**Task goal:**
Pictures are to be omitted; everything else in the data must be transcribed exactly.

**Excerpted records:**
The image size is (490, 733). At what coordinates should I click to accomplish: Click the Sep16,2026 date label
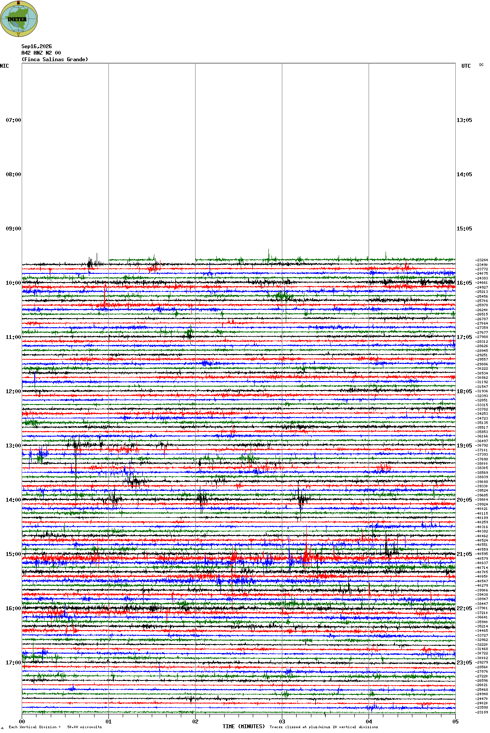coord(36,46)
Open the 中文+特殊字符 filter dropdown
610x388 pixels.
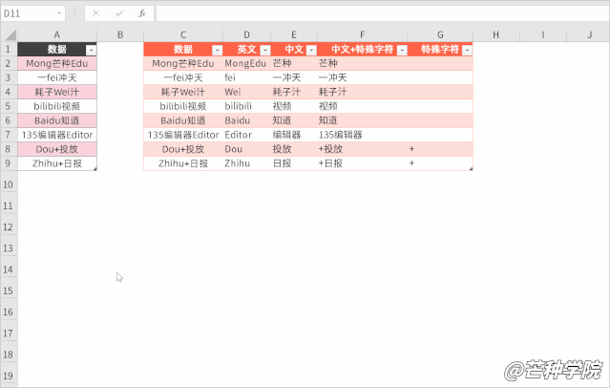click(x=399, y=49)
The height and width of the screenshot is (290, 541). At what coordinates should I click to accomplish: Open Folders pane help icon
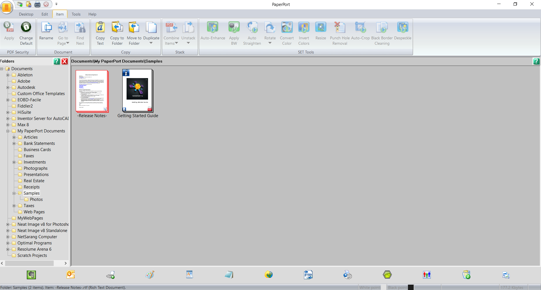(57, 61)
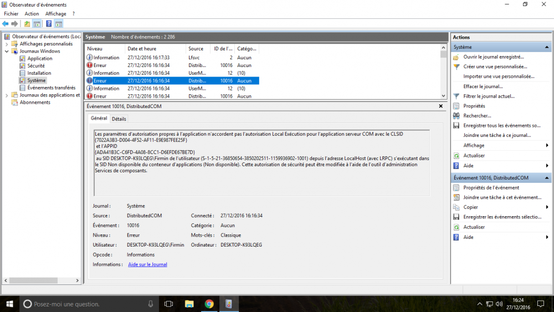Image resolution: width=554 pixels, height=312 pixels.
Task: Click the binoculars Rechercher icon
Action: [x=456, y=116]
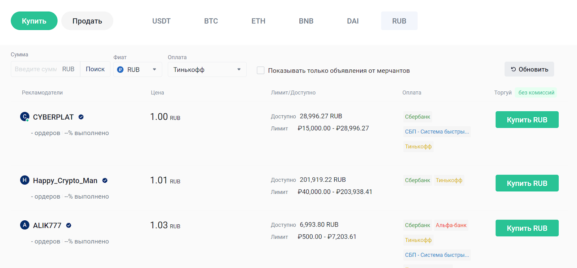Click the refresh arrow icon in Обновить
577x268 pixels.
[x=513, y=69]
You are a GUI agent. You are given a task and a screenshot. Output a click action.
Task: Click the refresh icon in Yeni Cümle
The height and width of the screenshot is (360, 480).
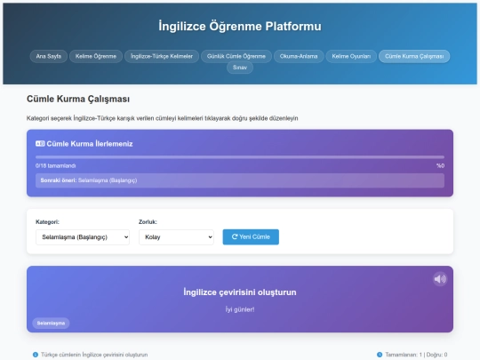coord(235,236)
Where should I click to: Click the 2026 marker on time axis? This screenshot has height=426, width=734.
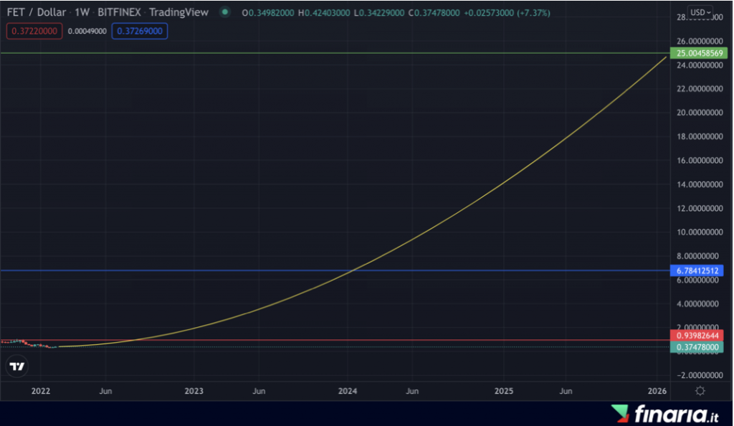tap(657, 391)
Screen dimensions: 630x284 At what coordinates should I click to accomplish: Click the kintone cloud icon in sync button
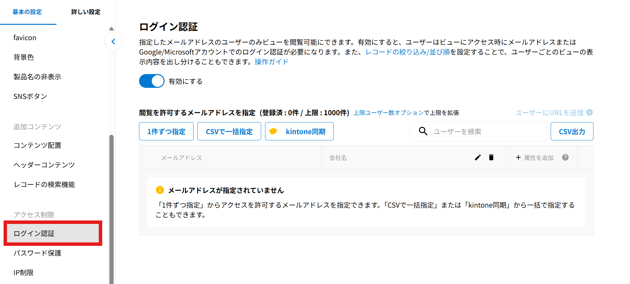point(274,131)
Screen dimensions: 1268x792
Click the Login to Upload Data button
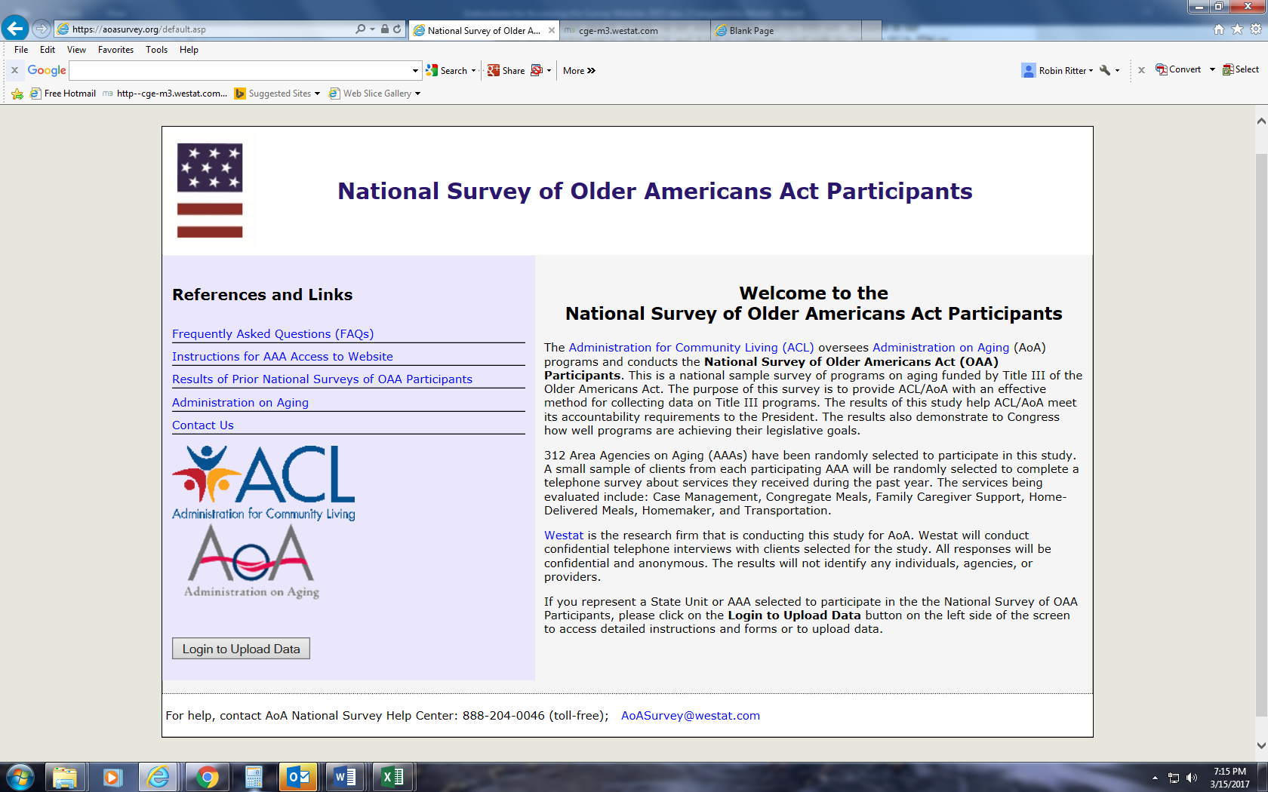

**Output of the exercise:**
The image size is (490, 733). At what coordinates should I click to accomplish: Click the Sep16,2026 date label
coord(36,46)
Open the 中文+特殊字符 filter dropdown
610x388 pixels.
click(x=399, y=49)
The height and width of the screenshot is (290, 541). At what coordinates should I click to accomplish: Open Folders pane help icon
(57, 61)
Image resolution: width=554 pixels, height=312 pixels.
Task: Click the binoculars Rechercher icon
Action: [x=456, y=116]
Click the refresh arrow icon in Обновить
577x268 pixels.
[x=513, y=69]
You are a GUI agent. You are given a task and a screenshot. Output a click action.
Task: Click the refresh icon in Yeni Cümle
The height and width of the screenshot is (360, 480).
coord(235,236)
Where should I click to: Click the 2026 marker on time axis? This screenshot has height=426, width=734.
tap(657, 391)
Screen dimensions: 630x284 At what coordinates should I click to accomplish: Click the kintone cloud icon in sync button
point(274,131)
Screen dimensions: 1268x792
Click the Login to Upload Data button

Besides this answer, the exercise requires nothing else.